Using Technology to Deepen Democracy, Using Democracy to Ensure Technology Benefits Us All

Wednesday, June 25, 2014

Heavy Whether

Those reassured by the anomalous heavy weather explanation for the readjusted winter quarter's 2.9% economic contraction should note heavy weather is becoming typical. Anthropogenic climate change is going to bedevil conventional economic assumptions -- and this in a political epoch in which one of the only two viable national parties refuses either to concede the reality of climate change in the first place or the soundness of conventional Keynes-Hicks macroeconomic assumptions anyway. We are far from living in anything remotely like the classic Galbraithian construal of American Capitalism (in which rights culture and organized labor function as countervailing powers to corporate and military competitiveness), but even that classic vision would not cut it in the storm churn of a Greenhouse Present.
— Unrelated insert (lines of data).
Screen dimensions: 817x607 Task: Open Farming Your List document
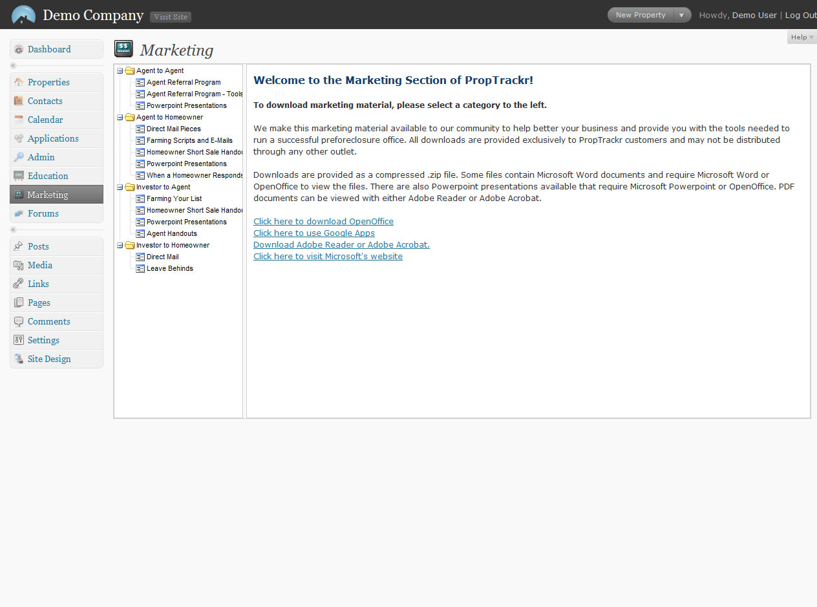click(174, 199)
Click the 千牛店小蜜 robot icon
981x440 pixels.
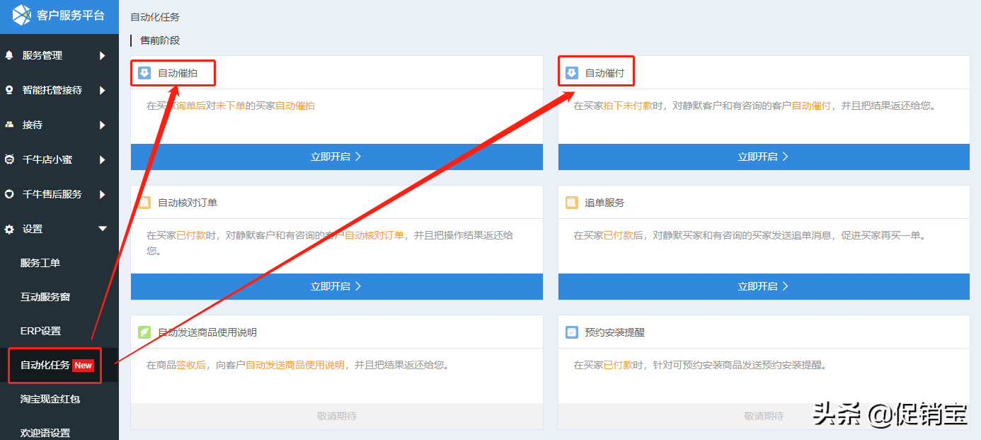click(x=9, y=159)
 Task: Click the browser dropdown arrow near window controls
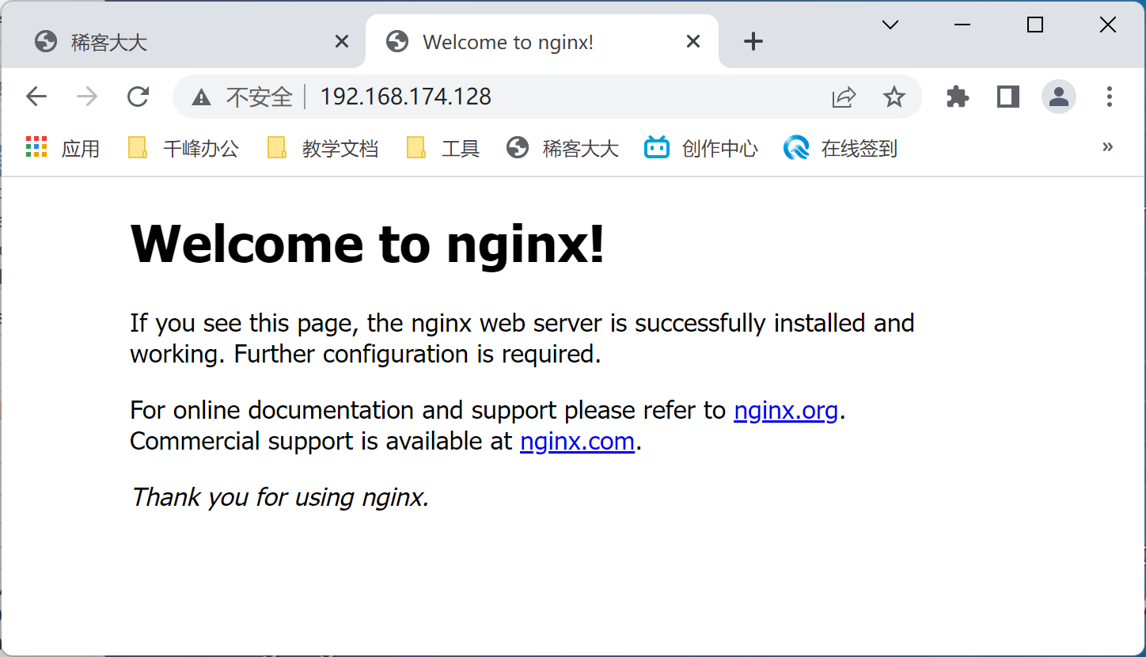(x=890, y=25)
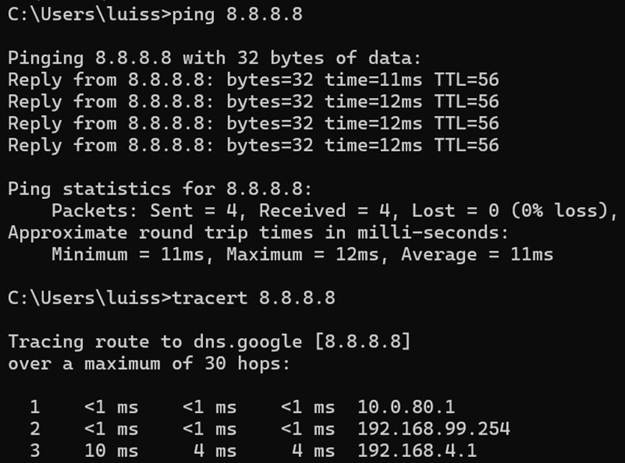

As I have said before, I am hoping the inevitable ongoing and amplifying commercial disruption and infrastructure destruction of climate change will function as analogues to what Piketty has called the "shocks of war" in his famous book, to create conditions in which state interventions into otherwise naturalized insular plutocratic forces become possible for a change, this time prompting a quite radical legal, normative, sociocultural shift re-internalizing public risks and costs in the name of a planetary sustainability that would also be more equitable-in-diversity simply by virtue of the diversity of stakeholders who would have to be taken seriously for the state to take sustainability seriously in that way.